The Kremlin is also expected to release dissident Vladimir Kara-Murza, 42, who has been a vocal detractor of Russian president and former KGB officer Vladimir Putin. Kara-Murza was given a whopping 25-year sentence in April 2023 on charges including treason, after he came out against Russia’s unprovoked invasion of Ukraine.
Also reportedly on the list of those who may be released: anti-war artist and writer Aleksandra Skochilenko, who was convicted last fall of “disseminating knowingly false information about the Russian Armed Forces,” dissident politician Ilya Yashin, a pair of former staffers for late Russian opposition leader Alexei Navalny, and Russian-German dual citizen Kevin Lik, who, at 19, remains the youngest person ever to be convicted of treason in Russia.
On July 19, following a trial widely denounced as a sham, Gershkovich was sentenced to 16 years on espionage charges.
The same day, US President Joe Biden issued a public statement decrying Gershkovich’s wrongful detention, saying, “Journalism is not a crime.”
Gershkovich, Biden went on, was “targeted by the Russian government because he is a journalist and an American.”
The president said he and his administration would continue “pushing hard” for Gershkovich’s release, and that there was “no higher priority” for him than securing freedom for Gershkovich, Whelan, “and all Americans… held hostage abroad.”
Paul Whelan, a Michigan resident who served in the US Marine Corps from 2003 to 2008 and worked in corporate security, was visiting Russia in 2018 when he was arrested in a Moscow hotel, also on espionage charges. Exactly a month before Biden’s open letter, Whelan’s brother David, a law librarian who has been very public in agitating for his sibling’s release, sent out an email to supporters and members of the press, in which he did not seem optimistic about the future.
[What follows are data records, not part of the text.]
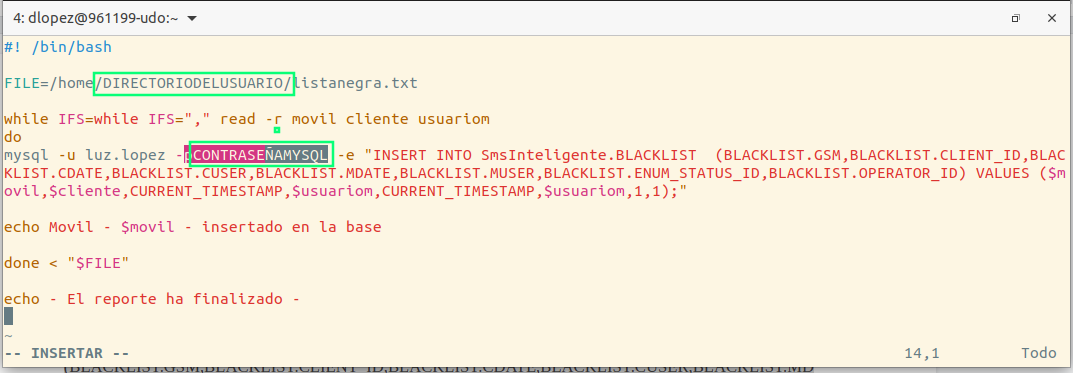Click the boxed /DIRECTORIODELUSUARIO/ path text
The height and width of the screenshot is (373, 1073).
pos(194,83)
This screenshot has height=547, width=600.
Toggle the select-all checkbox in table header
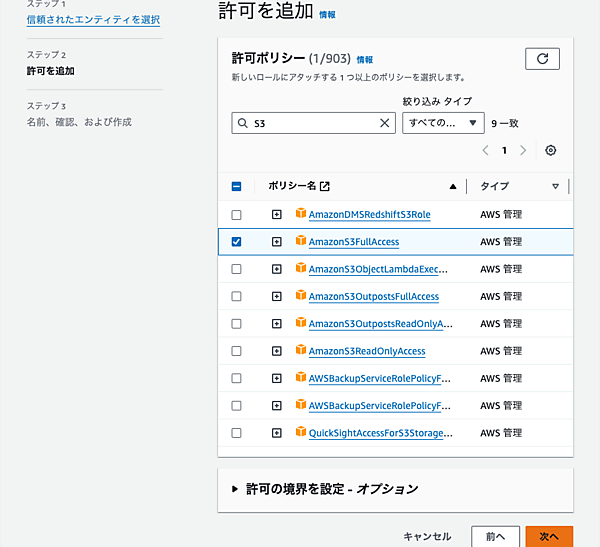pyautogui.click(x=236, y=186)

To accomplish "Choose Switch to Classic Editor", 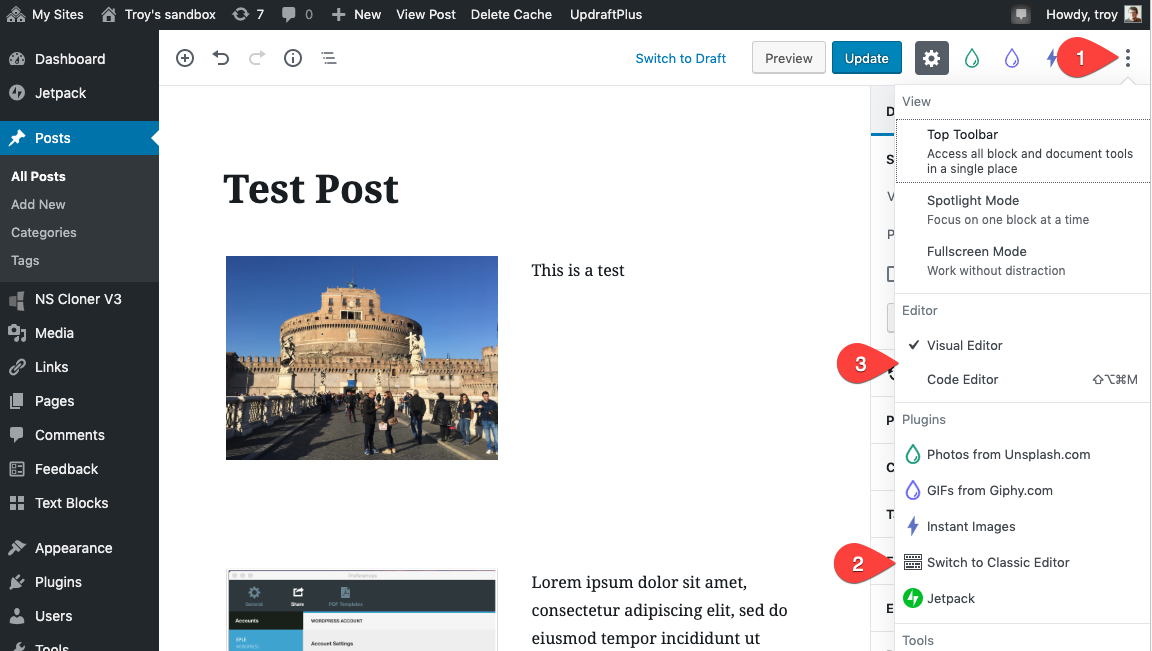I will click(998, 562).
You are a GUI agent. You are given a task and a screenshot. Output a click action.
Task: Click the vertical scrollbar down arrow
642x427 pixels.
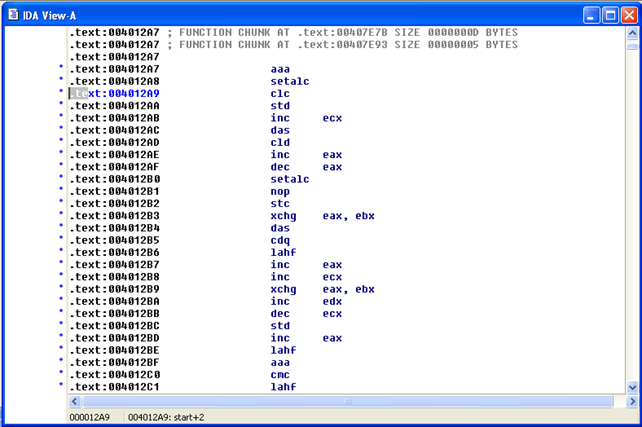pos(631,385)
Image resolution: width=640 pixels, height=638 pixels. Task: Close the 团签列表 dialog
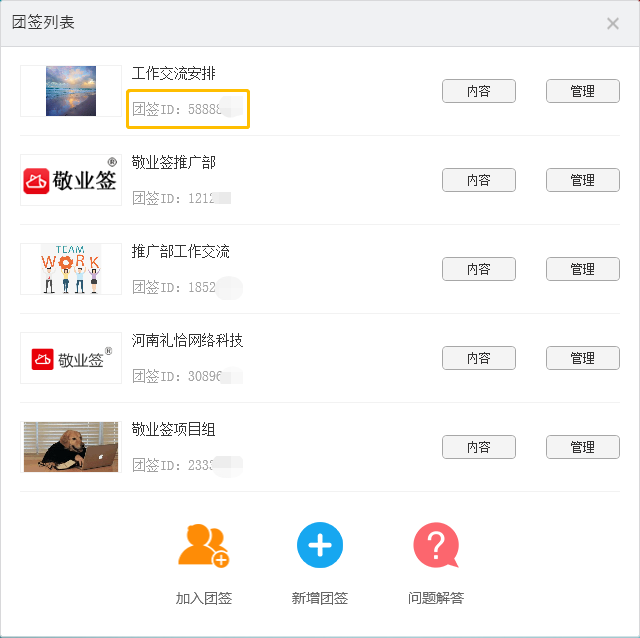click(613, 23)
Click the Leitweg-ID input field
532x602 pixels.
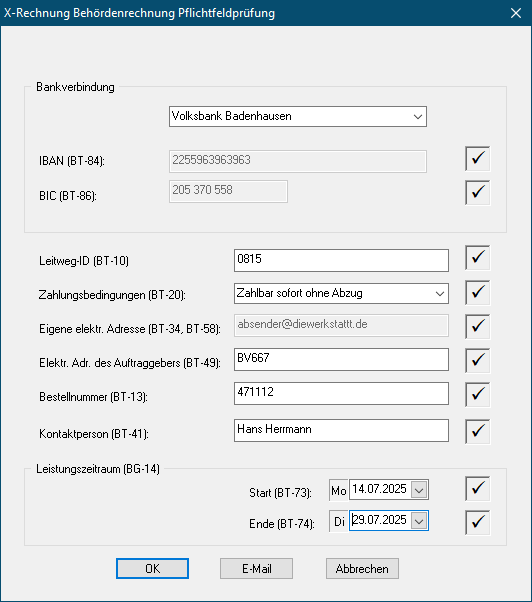pos(341,260)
“Paul has been held hostage for 2,000 days by the Russian government,” David wrote. “He has completed one-third of his 16 year sentence. The US government does not seem any further ahead than in those hopeful days of December 2022, when they were immediately going to redouble their efforts… False promises. False hopes.”
On Wednesday, David Whelan published an email he had received from a Russian correspondent at Radio Free Europe, which said, “Hi David, How are you? I am in Germany… But I wrote today about Paul. The Russian Press writes that Paul is not in the colony in Mordovia. When was the last time Paul called? What did you say? What do you think, Maybe he was taken away for a prisoner exchange between the USA and Russia?”
Seeming to confirm the news, Reuters cited a lawyer for Whelan, who said he had been moved from the facility. The wire service also reported that various dissidents and other convicts in Russia had “disappeared” in recent days, leading to speculation of an impending prisoner swap.
The last prisoner swap between Russia and the US came in 2022, when US basketball star Brittney Griner was traded for notorious arms dealer Viktor Bout, the so-called Merchant of Death, who was serving 25 years in an American prison after a 2011 conviction on four felony counts. Griner was serving nine years on drug charges after being caught at a Moscow airport with less than a gram of hash oil in two vape cartridges found in her luggage.